READING PASSAGE ->
India’s Economic Recovery Likely to be ‘U’ Shaped and Not ‘V’: Analysts

“We expect FY20 demand to return only after 2 years i.e. in FY23 for many sectors,” said the Centrum Institutional Research in a report on Monday.

New Delhi: India’s economic recovery is more likely to be a ‘U’ or ‘W’ shaped rather than ‘V’ as the impact of COVID-19 will be profound on a nation that was already struggling for growth prior to the pandemic, analysts said.

“Before the onset of Covid-19, Indian economy had slowed down to 4.5 per cent GDP growth, not participating in the global resurgence of 2018 and 2019,” Centrum Institutional Research said in a report on Monday.

For India, the outbreak of the pandemic came at a most inopportune time as the economy showed nascent signs of recovery after bold measures, from both the government and the Reserve Bank of India.

“India rightly went in for an early lockdown to counter Covid, thereby delaying the peak, but will have a much slower economic recovery. Given the last two years of lacklustre growth, the government has limited resources to support demand in the economy. Thus, we believe that the impact of Covid will be profound in India and the recovery will be more ‘U’ or ‘W’ than ‘V’ expected in some advanced economies,” it said.

Economic recession and recovery are often charted in the most common shapes such as U, V and W.

V-shaped recessions begin with a steep fall, but trough and recover quickly. W-shaped recessions begin like V-shaped recessions, but turn down again after false signs of recovery are exhibited. Also known as double-dip recessions, because the economy drops twice prior to full recovery.

In a U-shaped recovery, the economy experiences a sharp decline without a clearly defined trough but instead a period of stagnation followed by a relatively healthy rise back to its previous peak. A U-shaped recovery is similar to a V-shaped recovery except that the economy spends a longer time slogging along the bottom of the recession rather than immediately rebounding.

Centrum said India went for an early lockdown beginning March 25, delaying the peak.

“However, early lockdown though contained the infections and mortalities; it will delay the peak also. Some estimates say that India may peak as late as November. This extended period of peaking out will also keep people at home for a longer period, affecting the economic resurgence,” it said.

Even before COVID-19 India was struggling for growth as the economy faced demand constraints.

SOURCE INFORMATION ->
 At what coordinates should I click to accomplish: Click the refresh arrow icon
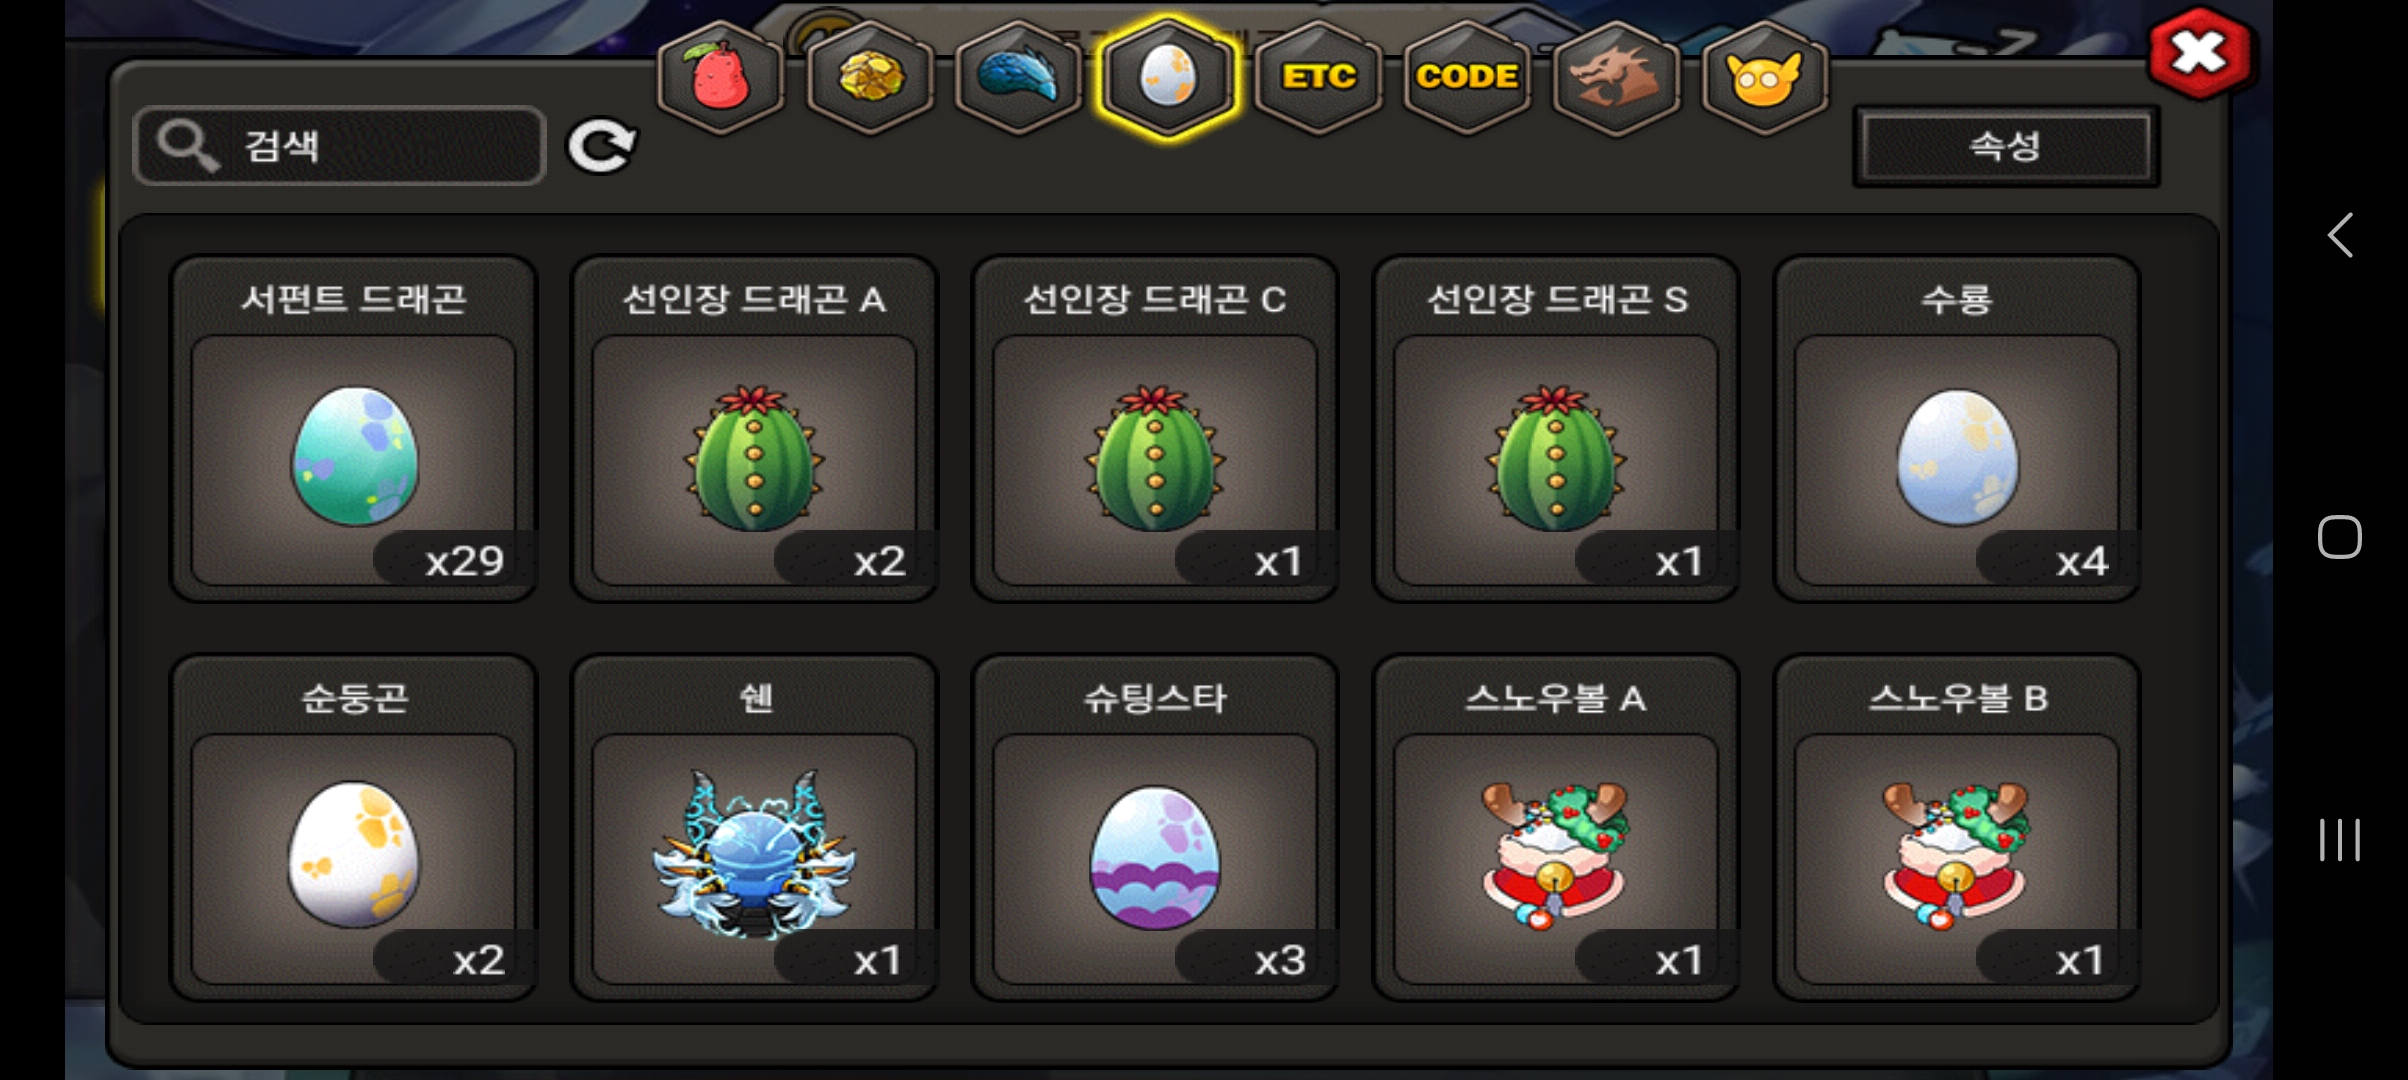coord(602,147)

* * *

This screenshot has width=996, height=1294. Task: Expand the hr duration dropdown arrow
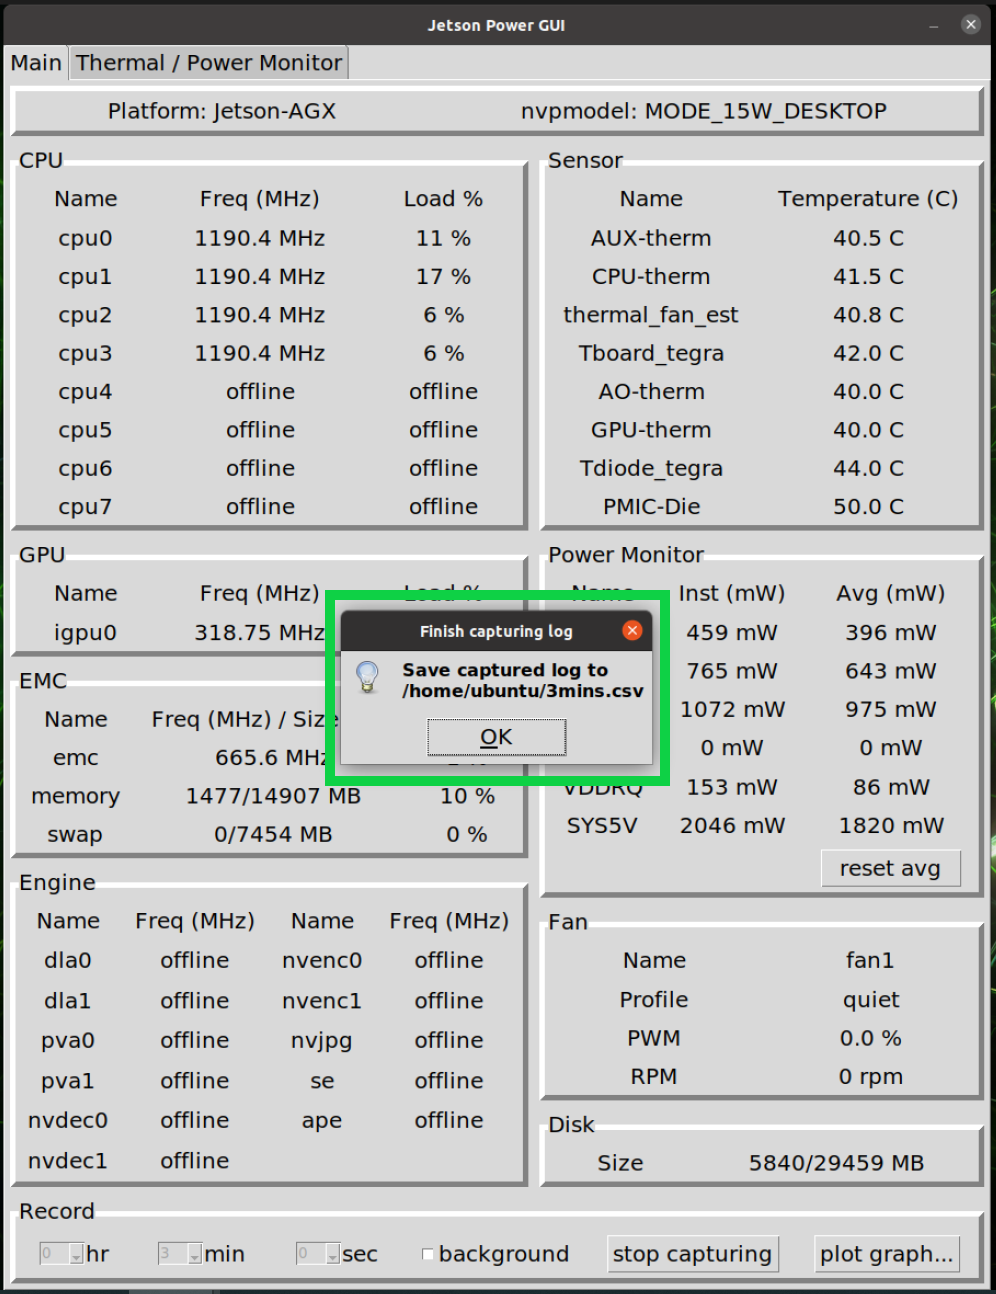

ACTIVITY ->
In the article on India's economic recovery, what date does Centrum give for the start of India's lockdown? The items have no connection to the article on India's economic recovery.

ANSWER SECTION ->
March 25